▸ **Task details**
Rewrite every line of the listing below, requests included, and scale each answer coordinate by 0.25, rounding to the nearest whole number with halves going up. Keep the numbers in the requests as they are, and leave the pictures out.
━━━━━ Listed entries ━━━━━
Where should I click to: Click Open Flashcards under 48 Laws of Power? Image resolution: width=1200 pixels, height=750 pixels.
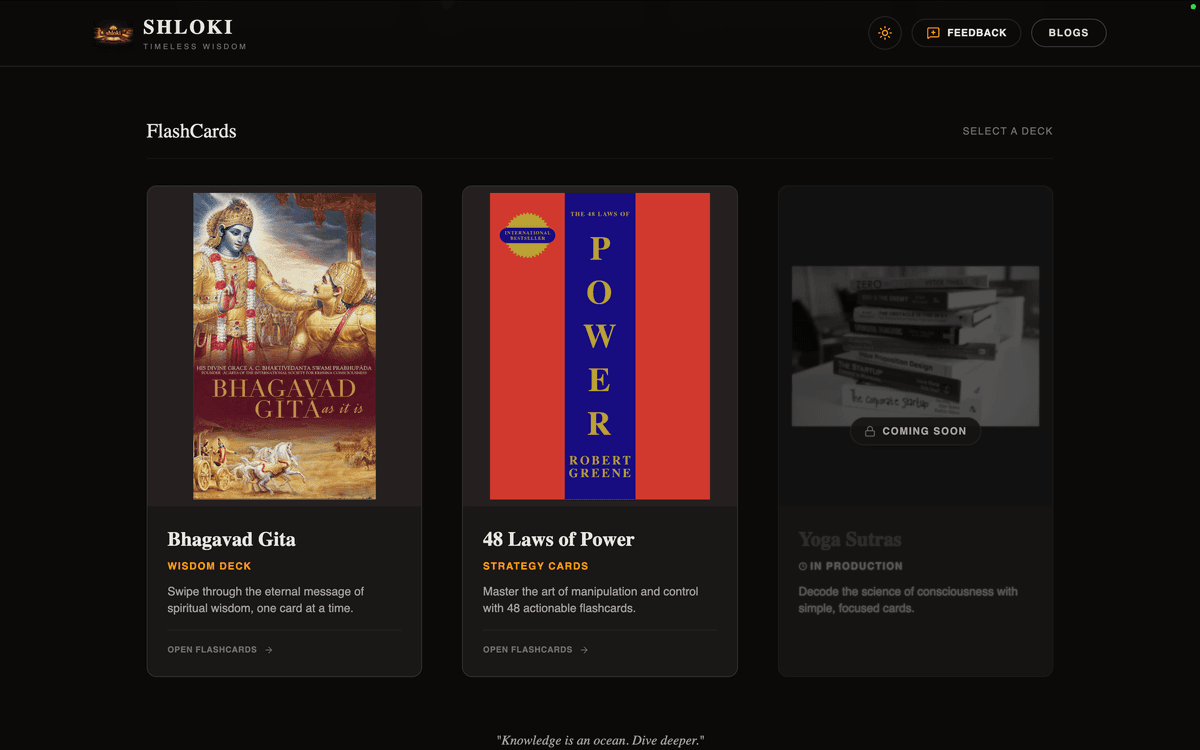tap(528, 650)
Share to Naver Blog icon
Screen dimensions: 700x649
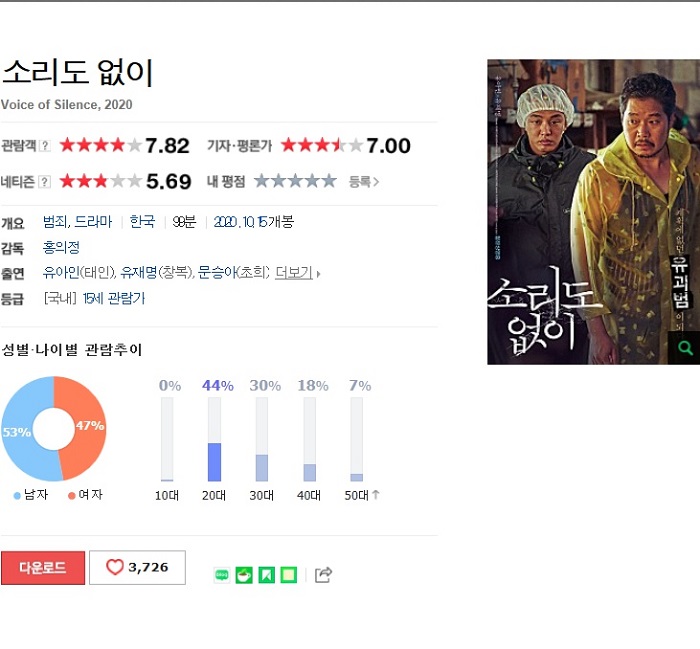tap(222, 575)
━━━━━
▸ **Final result**
Where should I click to: Click Open Flashcards under 48 Laws of Power? Image resolution: width=1200 pixels, height=750 pixels.
tap(132, 163)
Share to Naver Blog icon
Screen dimensions: 700x649
tap(56, 144)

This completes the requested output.